そのような話を学校説明会でするうちに、そして、2020年大学入試改革のウネリの話も重なって、2科4科を受験する生徒が「思考力セミナー」に参加し、手ごたえを感じます。アクティブ・ラーニングスタイルのセミナーで、将来の仲間と対話し考え抜くと、自分の発想が広がります。その発想が広がれば、あとはそれを150字で書くだけです。
「自分は今までこんな字数を書いたことがなかったし、書けないと思っていました。しかし、書くべき発想が心に浮かび上がってきたら、いくらでも書けるという自信がつきました」と気づく受験生がたくさん現れました。
それで、ますます教師側もワクワクして、思考力入試に取り組みます。相乗効果とはまさにこういうことかと実感していますが、受験生もそうなると2科4科と思考力入試の両方を受験するようになってきました。
その結果、実は両方の力に相関があるのではないかという、学内でもワクワクするような結果がでてきたのです。
§3 「思考力入試」作問採点で教師のモチベーションはマックス
北:それはすばらしい動きですね。
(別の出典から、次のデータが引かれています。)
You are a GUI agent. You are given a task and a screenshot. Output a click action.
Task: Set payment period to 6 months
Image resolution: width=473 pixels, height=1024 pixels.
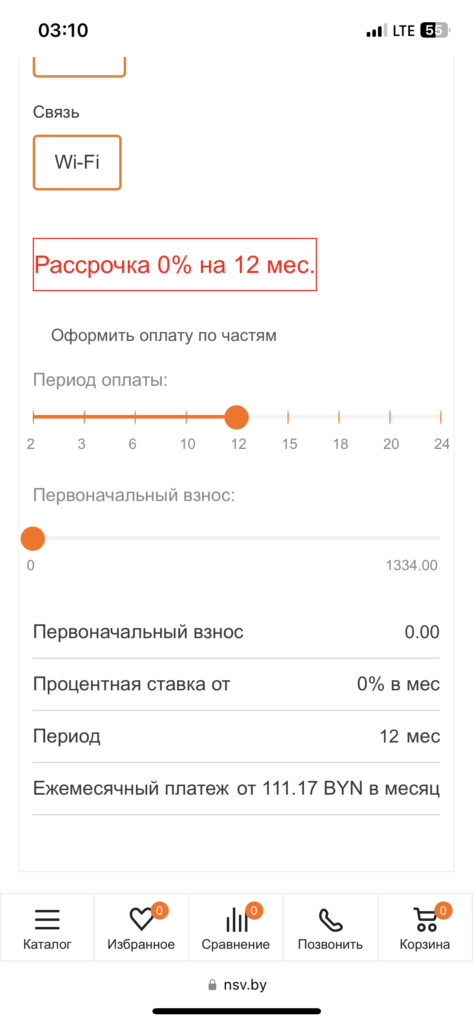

そうなってくると、4年生の壁はぶち破ることができると思います。ピアノやサッカー、英語など習い事を止めなくても、考え方とは何かを学ぶことによって、中学受験はできるし、考え方を発見した生徒は、入学後、知識もおそらく効率よく記憶しアウトプットできるようになるということでしょうから。
諸橋:SGH(スーパーグローバルハイスクール)アソシエイト認定を受けたこともあり、アドミッションポリシーとして、昨年度から国内生対象の英語入試を導入しました。結果は想像を遙かに超えた入学者数となり、受験生と保護者にこれほどまでに受け入れられるとは思いませんでした。まさに時代の追い風に背中を押されたと感じています。
本校の校長宮澤は、いつも生徒にとっていまここで何が必要なのかを思いめぐらしているからでしょうが、高感度なアンテナの持ち主です。自らSGHのプログラムを創るために北米やアジア諸国を巡る信じられないぐらい活動的な校長なのです。
そして帰国後、皆で新たな決断をしました。英語に力を入れることは当然ですが、タブレットを1人1台持つようになれば、ON-LINEで英会話を学べるし、SGHのプログラムで実施することが課せられているプロジェクト型のアクティブ・ラーニングのよきツールになるという結論に至ったのです。校長の閃きがまたひとつ実現した瞬間でした。
そして、そうなるとアドミッションポリシーとして英語だけではなく、思考力・判断力・表現力を養うアクティブ・ラーニングのひな型として「新思考力入試」を実施するのだと意思決定をしました。
今年前半、2016年度の中学入試総括の様々なセミナーで勉強したところ、とにかく、思考力入試を実施した学校では、教員が採点をして受験生の思考力に舌を巻くとか、感動するとか、モチベーションがマックスになったという話ばかり聞きました。
そんなに教員がワクワクする入試なら、生徒にとって役に立つことは間違いないと思い、やるのなら、すぐにもサンプル問題を作ろうということになりました。(サンプル問題は、同校サイトからダウンロードできます。)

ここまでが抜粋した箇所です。